One way to make this data more readable is to add some set ranges using the .cut() function. Like before with the ice cream data, this would allow us to analyze the data based on a smaller number of sets rather than each individual time.

Build a .cut() function to break the DepTime column up into sections. Display the value counts of this to get each groups' number of occurrences.

We use .cut() here (instead of .qcut()) so the ranges can be determined off of the hours in the day rather than the time entries in the dataset.

Meaning:

.qcut() would choose breakpoints like 0.999, 745, 935, …
.cut() let’s us choose breakpoints like 0, 300, 600, …

Using the bins 0, 300, 600, 900, 1200, 1500, 1800, 2100, 2400 allows for a usable number of groups with evenly spaced ranges of the same size. Note, these are the same size based on time range rather than number of actual entries in the dataset.

Add a corresponding label to each bin of DepTime. For an example of a full set of labels you could use: "Late Night", "Early Morning", "Morning", "Late Morning", "Afternoon", "Early Evening", "Evening", "Night".

Save the DepTime bins and their labels as the new column depart_times and print the value counts of depart_times.

Use sort=False in .value_counts() if you want to order based on the values rather than their counts.

Using the same method you used to create depart_times, break ArrTime into bins with labels, and create the column arrival_times.

Deliverables

4.1 Create depart_times based on the bins (and their respective labels) from DepTime.
4.2 Create arrival_time based on the bins (and their respective labels) from ArrTime.
4.3 Which departure time is the busiest?
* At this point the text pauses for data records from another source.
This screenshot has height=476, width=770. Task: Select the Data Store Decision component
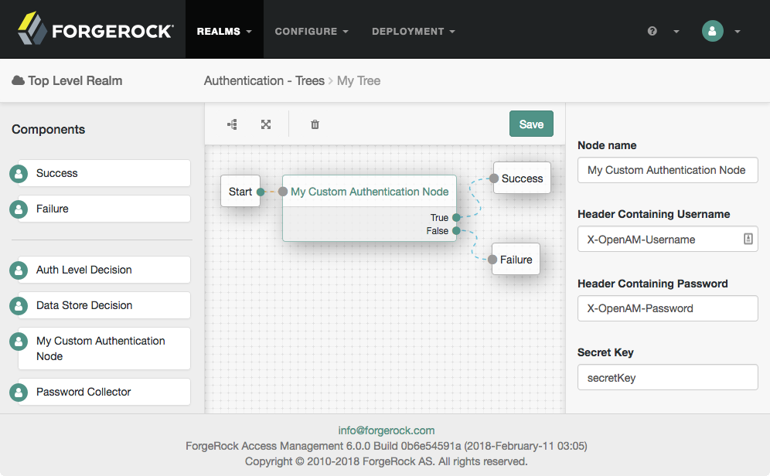(104, 305)
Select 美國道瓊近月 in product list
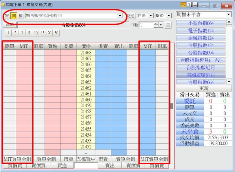Image resolution: width=235 pixels, height=172 pixels. (x=201, y=75)
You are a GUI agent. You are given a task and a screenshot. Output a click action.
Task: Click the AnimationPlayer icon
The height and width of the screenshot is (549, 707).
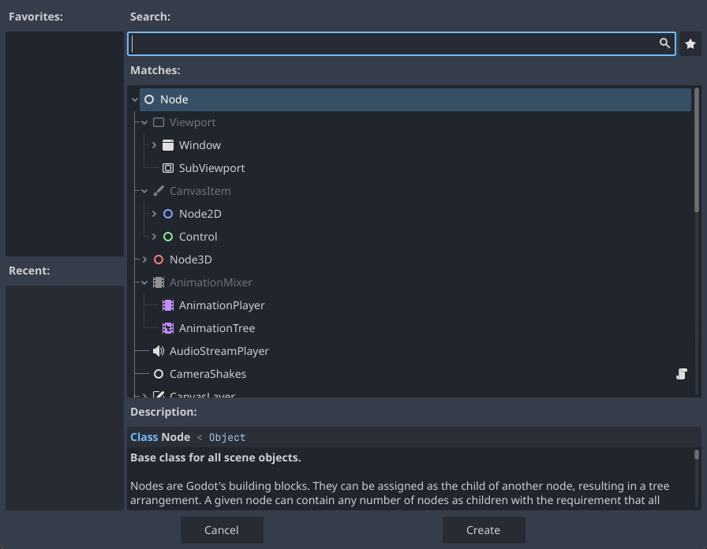pyautogui.click(x=167, y=305)
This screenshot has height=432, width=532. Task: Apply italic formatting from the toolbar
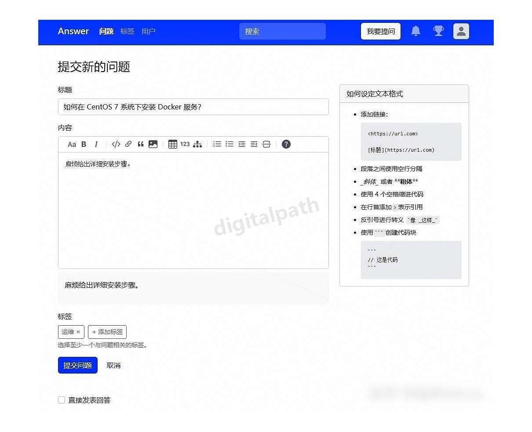96,144
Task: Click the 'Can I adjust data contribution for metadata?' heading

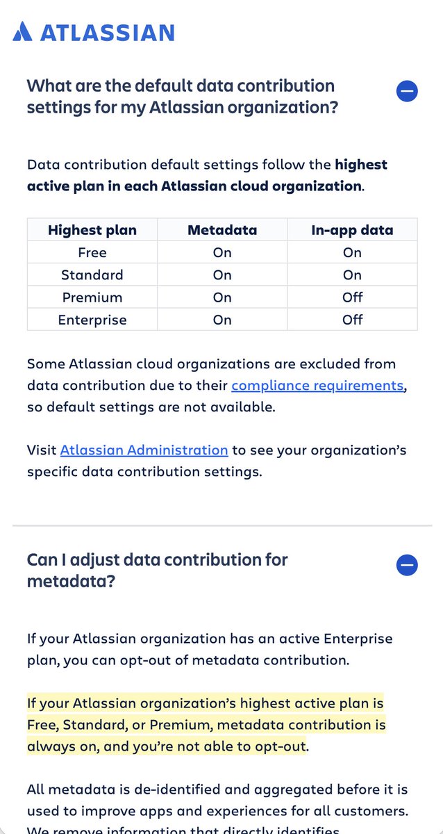Action: (157, 571)
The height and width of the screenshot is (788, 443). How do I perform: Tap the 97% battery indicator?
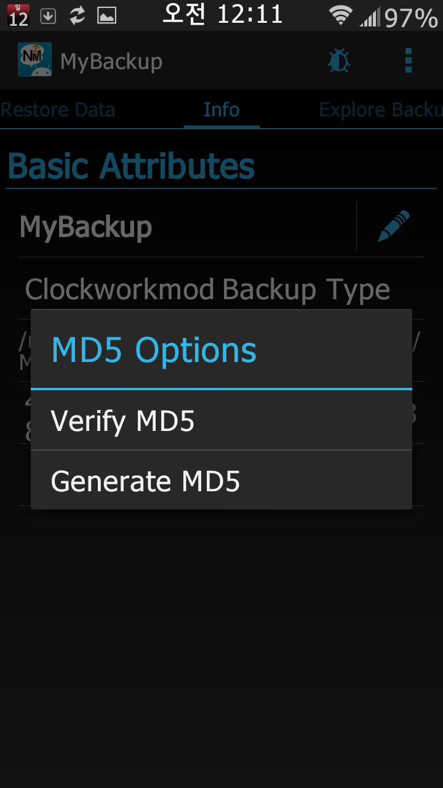click(411, 17)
Which arrival time is the busiest?

Question 5 (2 points)

Still within the 1997 flights dataset, there are the columns Month, DayOfWeek, and AirTime. Something interesting we could find is how the day of the week and the month out of the year affect the total air time.

Use the form df[df["col"] == value] to make a saved selection of rows for a specific month. For example:

march = my_flights[my_flights["Month"] == 3]
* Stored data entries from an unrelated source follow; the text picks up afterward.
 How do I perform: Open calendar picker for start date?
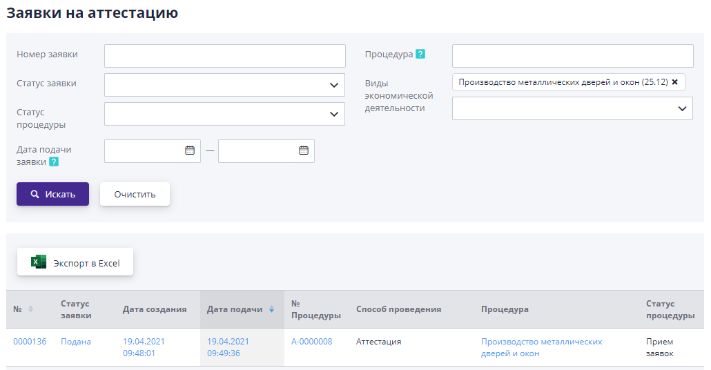click(190, 150)
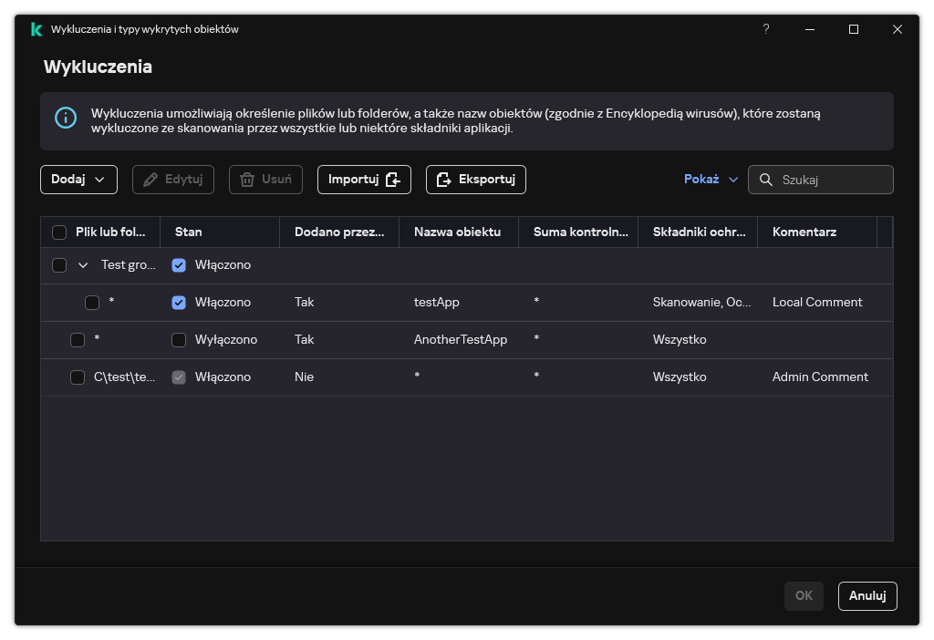The image size is (934, 640).
Task: Sort by the Nazwa obiektu column header
Action: coord(457,232)
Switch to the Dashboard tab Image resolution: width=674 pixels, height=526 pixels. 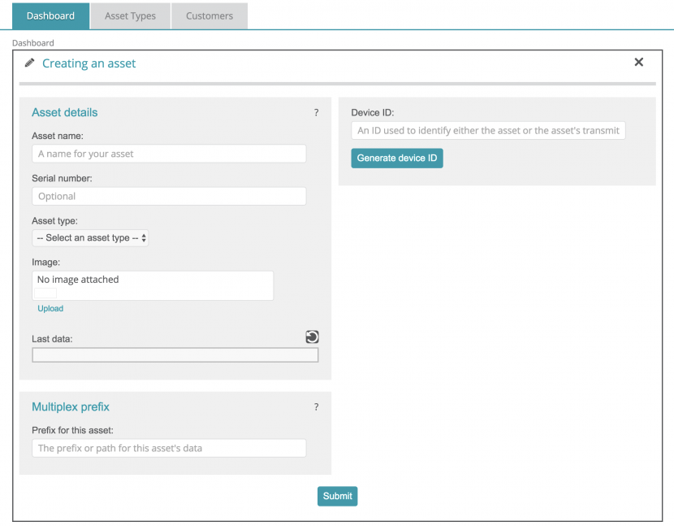click(50, 15)
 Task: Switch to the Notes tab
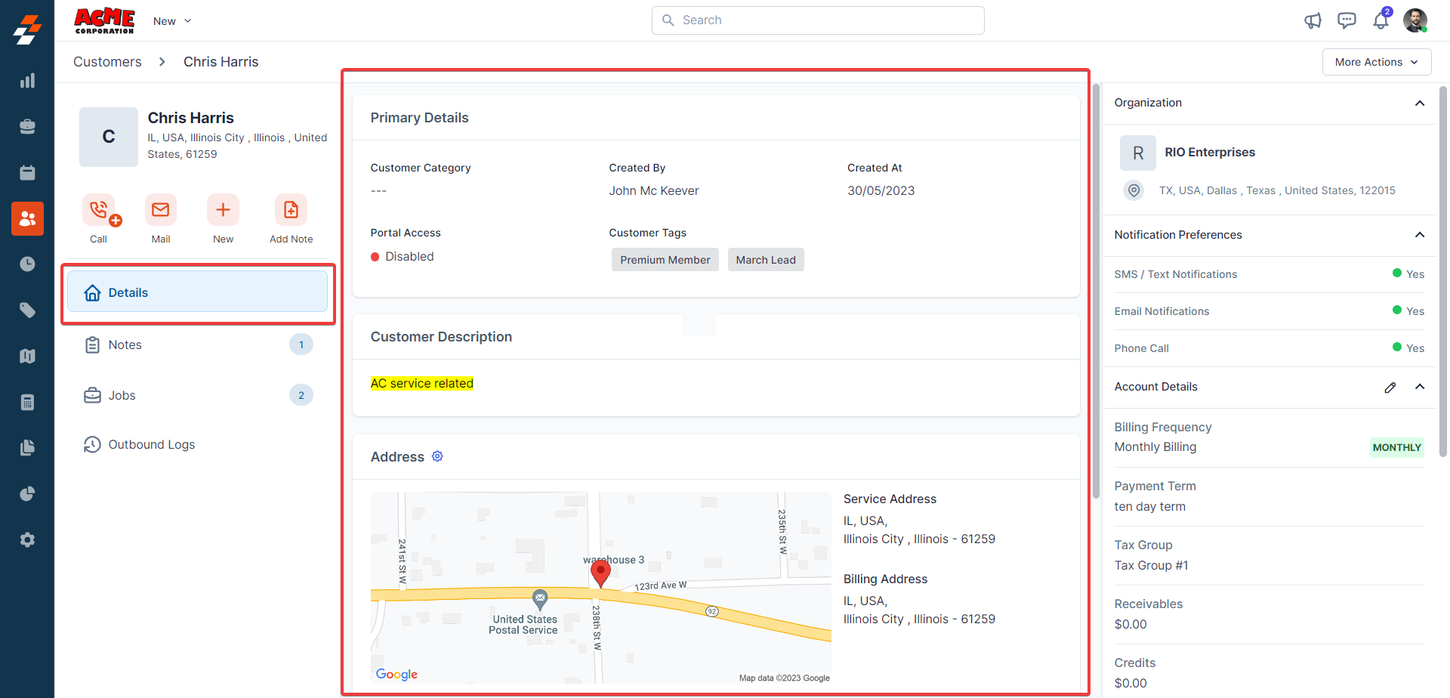point(125,345)
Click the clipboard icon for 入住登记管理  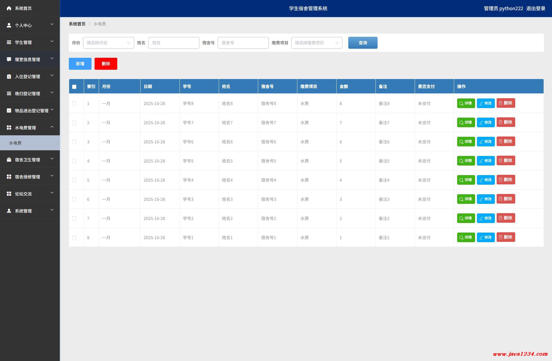(9, 77)
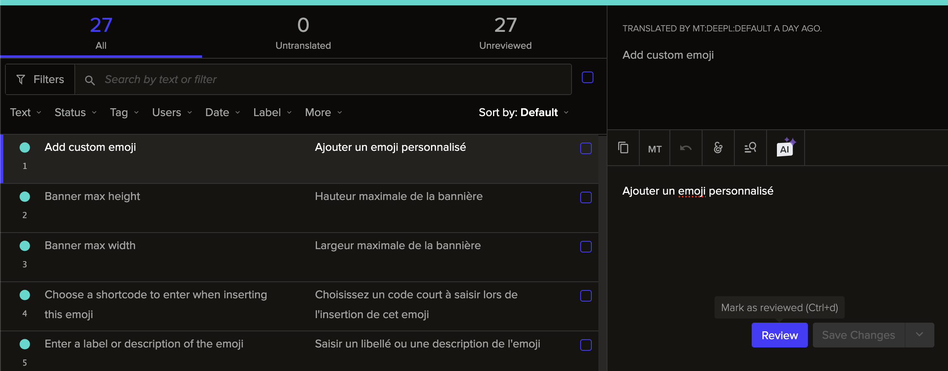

View the value counts of the DayOfWeek column for this month (march in our example). As expected, the counts of the flights for each day of this month are all within reasonable range of each other.

Do this again, just on all of the months (together) from the original dataframe.

To view the total AirTime for each DayOfWeek, use the .groupby() method. You should have 7 value categories

Using .groupby(), we are able to create a more complicated dataframe, where we choose an x-axis, a y-axis, and for what values the cells in the table are being calculated. In this case, use AirTime as the values, and show Month and DayOfWeek on the axes, as following:

my_flights.groupby(["DayOfWeek", "Month"])["AirTime"].sum().unstack()

Create a second dataframe using the same example code, but calculate the mean rather than the sum.

Deliverables

5.1 Compare the DayOfWeek value counts from your selected month to that of all of the months put together.
5.2 Display the dataframe that shows the total airtime of flights across the days of the week and the months.
5.3 Display the dataframe that shows the average airtime of flights across the days of the week and the months.

Submitting your Work

Once you have completed the questions, save your Jupyter notebook. You can then download the notebook and submit it to Gradescope.

Items to submit

firstname_lastname_project6.ipynb

It is necessary to document your work, with comments about each solution. All of your work needs to be your own work, with citations to any source that you used. Please make sure that your work is your own work, and that any outside sources (people, internet pages, generative AI, etc.) are cited properly in the project template.

You must double check your .ipynb after submitting it in gradescope. A very common mistake is to assume that your .ipynb file has been rendered properly and contains your code, markdown, and code output even though it may not.

Please take the time to double check your work. See here for instructions on how to double check this.

You will not receive full credit if your .ipynb file does not contain all of the information you expect it to, or if it does not render properly in Gradescope. Please ask a TA if you need help with this.